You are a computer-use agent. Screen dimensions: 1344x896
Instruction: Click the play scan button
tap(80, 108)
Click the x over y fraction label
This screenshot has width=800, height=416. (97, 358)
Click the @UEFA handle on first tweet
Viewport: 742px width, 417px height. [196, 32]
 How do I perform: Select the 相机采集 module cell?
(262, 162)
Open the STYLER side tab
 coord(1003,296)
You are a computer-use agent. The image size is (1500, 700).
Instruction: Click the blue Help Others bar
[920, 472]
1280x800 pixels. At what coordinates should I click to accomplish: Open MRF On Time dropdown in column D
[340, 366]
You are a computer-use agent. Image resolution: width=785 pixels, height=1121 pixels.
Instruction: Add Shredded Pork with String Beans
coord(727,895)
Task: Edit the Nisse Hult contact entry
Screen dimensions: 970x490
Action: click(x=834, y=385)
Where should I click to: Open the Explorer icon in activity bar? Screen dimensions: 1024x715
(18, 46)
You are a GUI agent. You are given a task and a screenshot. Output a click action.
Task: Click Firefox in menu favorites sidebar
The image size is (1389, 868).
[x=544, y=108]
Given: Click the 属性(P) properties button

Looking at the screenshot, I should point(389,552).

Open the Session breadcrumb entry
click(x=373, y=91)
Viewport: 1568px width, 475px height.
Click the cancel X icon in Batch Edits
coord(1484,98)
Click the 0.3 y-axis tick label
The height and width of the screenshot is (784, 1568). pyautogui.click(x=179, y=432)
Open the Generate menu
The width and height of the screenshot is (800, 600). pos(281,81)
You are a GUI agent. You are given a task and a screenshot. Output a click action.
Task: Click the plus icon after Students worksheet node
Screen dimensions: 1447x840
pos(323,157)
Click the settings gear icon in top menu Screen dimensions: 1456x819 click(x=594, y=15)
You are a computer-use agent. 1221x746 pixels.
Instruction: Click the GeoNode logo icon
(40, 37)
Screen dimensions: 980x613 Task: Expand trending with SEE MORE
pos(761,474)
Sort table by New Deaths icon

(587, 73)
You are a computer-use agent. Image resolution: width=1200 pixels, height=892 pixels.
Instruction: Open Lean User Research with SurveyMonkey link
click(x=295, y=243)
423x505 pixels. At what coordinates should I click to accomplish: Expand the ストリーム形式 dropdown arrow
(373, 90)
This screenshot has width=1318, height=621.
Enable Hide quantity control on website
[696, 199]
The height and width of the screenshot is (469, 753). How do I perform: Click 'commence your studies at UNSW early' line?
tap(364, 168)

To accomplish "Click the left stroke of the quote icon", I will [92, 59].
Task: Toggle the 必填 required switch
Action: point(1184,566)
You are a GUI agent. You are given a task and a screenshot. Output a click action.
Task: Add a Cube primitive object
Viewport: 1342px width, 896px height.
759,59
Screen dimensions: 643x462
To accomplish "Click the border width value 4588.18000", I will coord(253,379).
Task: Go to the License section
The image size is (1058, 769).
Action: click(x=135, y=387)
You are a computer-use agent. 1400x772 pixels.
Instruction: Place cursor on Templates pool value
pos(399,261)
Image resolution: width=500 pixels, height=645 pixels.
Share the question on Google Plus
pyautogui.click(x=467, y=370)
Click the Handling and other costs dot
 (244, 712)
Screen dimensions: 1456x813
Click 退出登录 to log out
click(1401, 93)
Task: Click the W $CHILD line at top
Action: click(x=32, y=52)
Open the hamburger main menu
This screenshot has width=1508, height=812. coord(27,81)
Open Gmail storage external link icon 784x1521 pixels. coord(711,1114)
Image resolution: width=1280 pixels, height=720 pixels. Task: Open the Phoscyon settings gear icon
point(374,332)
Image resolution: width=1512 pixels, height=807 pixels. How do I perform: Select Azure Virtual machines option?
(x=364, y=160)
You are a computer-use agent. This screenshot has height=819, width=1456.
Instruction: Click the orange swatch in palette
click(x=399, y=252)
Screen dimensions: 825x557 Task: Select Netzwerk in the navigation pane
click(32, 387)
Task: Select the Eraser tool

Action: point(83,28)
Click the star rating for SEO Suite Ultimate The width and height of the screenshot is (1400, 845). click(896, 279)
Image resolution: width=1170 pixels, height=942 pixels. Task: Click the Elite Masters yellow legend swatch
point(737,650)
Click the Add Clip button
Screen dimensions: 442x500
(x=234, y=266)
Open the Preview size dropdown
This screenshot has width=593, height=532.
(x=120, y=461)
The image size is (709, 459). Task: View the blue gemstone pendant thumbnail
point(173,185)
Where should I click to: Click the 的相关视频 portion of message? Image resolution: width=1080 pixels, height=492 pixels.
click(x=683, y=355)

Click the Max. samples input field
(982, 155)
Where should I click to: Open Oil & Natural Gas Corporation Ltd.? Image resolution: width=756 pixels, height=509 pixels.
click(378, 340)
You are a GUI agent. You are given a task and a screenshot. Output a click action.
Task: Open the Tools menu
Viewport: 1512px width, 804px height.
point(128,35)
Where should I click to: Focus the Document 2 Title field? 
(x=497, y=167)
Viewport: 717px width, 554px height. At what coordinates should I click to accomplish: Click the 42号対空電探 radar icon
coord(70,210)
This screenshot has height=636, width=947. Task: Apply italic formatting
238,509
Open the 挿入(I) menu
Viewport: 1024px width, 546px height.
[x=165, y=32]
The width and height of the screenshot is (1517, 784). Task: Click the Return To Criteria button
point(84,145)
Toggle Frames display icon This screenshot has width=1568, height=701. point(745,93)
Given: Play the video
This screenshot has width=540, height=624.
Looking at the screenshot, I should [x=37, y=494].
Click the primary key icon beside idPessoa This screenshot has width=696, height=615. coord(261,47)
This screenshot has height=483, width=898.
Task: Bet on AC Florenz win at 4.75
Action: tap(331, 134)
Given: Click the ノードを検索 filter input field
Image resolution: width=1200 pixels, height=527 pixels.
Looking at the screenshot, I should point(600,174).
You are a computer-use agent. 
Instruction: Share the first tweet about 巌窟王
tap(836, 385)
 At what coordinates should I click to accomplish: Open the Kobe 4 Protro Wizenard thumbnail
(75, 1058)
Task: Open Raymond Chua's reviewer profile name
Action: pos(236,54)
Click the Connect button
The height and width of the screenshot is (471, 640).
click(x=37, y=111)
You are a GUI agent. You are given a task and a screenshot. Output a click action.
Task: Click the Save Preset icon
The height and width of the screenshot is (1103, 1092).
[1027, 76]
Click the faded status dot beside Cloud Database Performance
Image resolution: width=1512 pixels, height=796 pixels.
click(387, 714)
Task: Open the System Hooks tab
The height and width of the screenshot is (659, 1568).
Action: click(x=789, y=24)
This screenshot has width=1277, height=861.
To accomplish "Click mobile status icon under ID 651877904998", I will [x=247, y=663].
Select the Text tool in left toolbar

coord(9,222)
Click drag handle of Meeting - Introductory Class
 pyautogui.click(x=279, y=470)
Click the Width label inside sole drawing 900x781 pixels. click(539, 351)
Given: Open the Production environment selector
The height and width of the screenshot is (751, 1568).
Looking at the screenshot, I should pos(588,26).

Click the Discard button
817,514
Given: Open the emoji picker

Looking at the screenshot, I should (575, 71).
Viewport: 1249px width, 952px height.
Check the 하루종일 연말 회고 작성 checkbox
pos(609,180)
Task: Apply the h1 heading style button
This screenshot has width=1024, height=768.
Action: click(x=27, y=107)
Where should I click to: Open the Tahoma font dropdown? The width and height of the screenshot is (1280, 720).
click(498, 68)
+ + +
• [Task statement]:
Lay out every line of the data as a JSON list of strings, one string per line, leaving out blank lines.

• [Written response]:
[
  "You are a computer-use agent. Screen dimensions: 1344x896",
  "Instruction: Click the play scan button",
  "tap(80, 108)",
  "Click the x over y fraction label",
  "This screenshot has width=800, height=416. (97, 358)",
  "Click the @UEFA handle on first tweet",
  "Viewport: 742px width, 417px height. [196, 32]",
  " How do I perform: Select the 相机采集 module cell?",
  "(262, 162)",
  "Open the STYLER side tab",
  " coord(1003,296)",
  "You are a computer-use agent. The image size is (1500, 700).",
  "Instruction: Click the blue Help Others bar",
  "[920, 472]",
  "1280x800 pixels. At what coordinates should I click to accomplish: Open MRF On Time dropdown in column D",
  "[340, 366]",
  "You are a computer-use agent. Image resolution: width=785 pixels, height=1121 pixels.",
  "Instruction: Add Shredded Pork with String Beans",
  "coord(727,895)",
  "Task: Edit the Nisse Hult contact entry",
  "Screen dimensions: 970x490",
  "Action: click(x=834, y=385)",
  "Where should I click to: Open the Explorer icon in activity bar? Screen dimensions: 1024x715",
  "(18, 46)",
  "You are a GUI agent. You are given a task and a screenshot. Output a click action.",
  "Task: Click Firefox in menu favorites sidebar",
  "The image size is (1389, 868).",
  "[x=544, y=108]",
  "Given: Click the 属性(P) properties button",
  "Looking at the screenshot, I should point(389,552).",
  "Open the Session breadcrumb entry",
  "click(x=373, y=91)",
  "Viewport: 1568px width, 475px height.",
  "Click the cancel X icon in Batch Edits",
  "coord(1484,98)",
  "Click the 0.3 y-axis tick label",
  "The height and width of the screenshot is (784, 1568). pyautogui.click(x=179, y=432)",
  "Open the Generate menu",
  "The width and height of the screenshot is (800, 600). pos(281,81)",
  "You are a GUI agent. You are given a task and a screenshot. Output a click action.",
  "Task: Click the plus icon after Students worksheet node",
  "Screen dimensions: 1447x840",
  "pos(323,157)",
  "Click the settings gear icon in top menu Screen dimensions: 1456x819 click(x=594, y=15)",
  "You are a computer-use agent. 1221x746 pixels.",
  "Instruction: Click the GeoNode logo icon",
  "(40, 37)",
  "Screen dimensions: 980x613 Task: Expand trending with SEE MORE",
  "pos(761,474)",
  "Sort table by New Deaths icon",
  "(587, 73)",
  "You are a computer-use agent. Image resolution: width=1200 pixels, height=892 pixels.",
  "Instruction: Open Lean User Research with SurveyMonkey link",
  "click(x=295, y=243)",
  "423x505 pixels. At what coordinates should I click to accomplish: Expand the ストリーム形式 dropdown arrow",
  "(373, 90)",
  "This screenshot has width=1318, height=621.",
  "Enable Hide quantity control on website",
  "[696, 199]",
  "The height and width of the screenshot is (469, 753). How do I perform: Click 'commence your studies at UNSW early' line?",
  "tap(364, 168)",
  "To accomplish \"Click the left stroke of the quote icon\", I will [92, 59].",
  "Task: Toggle the 必填 required switch",
  "Action: point(1184,566)",
  "You are a GUI agent. You are given a task and a screenshot. Output a click action.",
  "Task: Add a Cube primitive object",
  "Viewport: 1342px width, 896px height.",
  "759,59",
  "Screen dimensions: 643x462",
  "To accomplish \"Click the border width value 4588.18000\", I will coord(253,379).",
  "Task: Go to the License section",
  "The image size is (1058, 769).",
  "Action: click(x=135, y=387)",
  "You are a computer-use agent. 1400x772 pixels.",
  "Instruction: Place cursor on Templates pool value",
  "pos(399,261)",
  "Image resolution: width=500 pixels, height=645 pixels.",
  "Share the question on Google Plus",
  "pyautogui.click(x=467, y=370)",
  "Click the Handling and other costs dot",
  " (244, 712)",
  "Screen dimensions: 1456x813",
  "Click 退出登录 to log out",
  "click(1401, 93)",
  "Task: Click the W $CHILD line at top",
  "Action: click(x=32, y=52)",
  "Open the hamburger main menu",
  "This screenshot has width=1508, height=812. coord(27,81)",
  "Open Gmail storage external link icon 784x1521 pixels. coord(711,1114)",
  "Image resolution: width=1280 pixels, height=720 pixels. Task: Open the Phoscyon settings gear icon",
  "point(374,332)",
  "Image resolution: width=1512 pixels, height=807 pixels. How do I perform: Select Azure Virtual machines option?",
  "(x=364, y=160)",
  "You are a computer-use agent. This screenshot has height=819, width=1456.",
  "Instruction: Click the orange swatch in palette",
  "click(x=399, y=252)",
  "Screen dimensions: 825x557 Task: Select Netzwerk in the navigation pane",
  "click(32, 387)",
  "Task: Select the Eraser tool",
  "Action: point(83,28)",
  "Click the star rating for SEO Suite Ultimate The width and height of the screenshot is (1400, 845). click(896, 279)",
  "Image resolution: width=1170 pixels, height=942 pixels. Task: Click the Elite Masters yellow legend swatch",
  "point(737,650)",
  "Click the Add Clip button",
  "Screen dimensions: 442x500",
  "(x=234, y=266)",
  "Open the Preview size dropdown",
  "This screenshot has width=593, height=532.",
  "(x=120, y=461)",
  "The image size is (709, 459). Task: View the blue gemstone pendant thumbnail",
  "point(173,185)",
  "Where should I click to: Click the 的相关视频 portion of message? Image resolution: width=1080 pixels, height=492 pixels.",
  "click(x=683, y=355)",
  "Click the Max. samples input field",
  "(982, 155)",
  "Where should I click to: Open Oil & Natural Gas Corporation Ltd.? Image resolution: width=756 pixels, height=509 pixels.",
  "click(378, 340)",
  "You are a GUI agent. You are given a task and a screenshot. Output a click action.",
  "Task: Open the Tools menu",
  "Viewport: 1512px width, 804px height.",
  "point(128,35)",
  "Where should I click to: Focus the Document 2 Title field? ",
  "(x=497, y=167)",
  "Viewport: 717px width, 554px height. At what coordinates should I click to accomplish: Click the 42号対空電探 radar icon",
  "coord(70,210)",
  "This screenshot has height=636, width=947. Task: Apply italic formatting",
  "238,509",
  "Open the 挿入(I) menu",
  "Viewport: 1024px width, 546px height.",
  "[x=165, y=32]",
  "The width and height of the screenshot is (1517, 784). Task: Click the Return To Criteria button",
  "point(84,145)",
  "Toggle Frames display icon This screenshot has width=1568, height=701. point(745,93)",
  "Given: Play the video",
  "This screenshot has width=540, height=624.",
  "Looking at the screenshot, I should [x=37, y=494].",
  "Click the primary key icon beside idPessoa This screenshot has width=696, height=615. coord(261,47)",
  "This screenshot has height=483, width=898.",
  "Task: Bet on AC Florenz win at 4.75",
  "Action: tap(331, 134)",
  "Given: Click the ノードを検索 filter input field",
  "Image resolution: width=1200 pixels, height=527 pixels.",
  "Looking at the screenshot, I should point(600,174).",
  "You are a computer-use agent. ",
  "Instruction: Share the first tweet about 巌窟王",
  "tap(836, 385)",
  " At what coordinates should I click to accomplish: Open the Kobe 4 Protro Wizenard thumbnail",
  "(75, 1058)",
  "Task: Open Raymond Chua's reviewer profile name",
  "Action: pos(236,54)",
  "Click the Connect button",
  "The height and width of the screenshot is (471, 640).",
  "click(x=37, y=111)",
  "You are a GUI agent. You are given a task and a screenshot. Output a click action.",
  "Task: Click the Save Preset icon",
  "The height and width of the screenshot is (1103, 1092).",
  "[1027, 76]",
  "Click the faded status dot beside Cloud Database Performance",
  "Image resolution: width=1512 pixels, height=796 pixels.",
  "click(387, 714)",
  "Task: Open the System Hooks tab",
  "The height and width of the screenshot is (659, 1568).",
  "Action: click(x=789, y=24)",
  "This screenshot has width=1277, height=861.",
  "To accomplish \"Click mobile status icon under ID 651877904998\", I will [x=247, y=663].",
  "Select the Text tool in left toolbar",
  "coord(9,222)",
  "Click drag handle of Meeting - Introductory Class",
  " pyautogui.click(x=279, y=470)",
  "Click the Width label inside sole drawing 900x781 pixels. click(539, 351)",
  "Given: Open the Production environment selector",
  "The height and width of the screenshot is (751, 1568).",
  "Looking at the screenshot, I should pos(588,26).",
  "Click the Discard button",
  "817,514",
  "Given: Open the emoji picker",
  "Looking at the screenshot, I should (575, 71).",
  "Viewport: 1249px width, 952px height.",
  "Check the 하루종일 연말 회고 작성 checkbox",
  "pos(609,180)",
  "Task: Apply the h1 heading style button",
  "This screenshot has width=1024, height=768.",
  "Action: click(x=27, y=107)",
  "Where should I click to: Open the Tahoma font dropdown? The width and height of the screenshot is (1280, 720).",
  "click(498, 68)"
]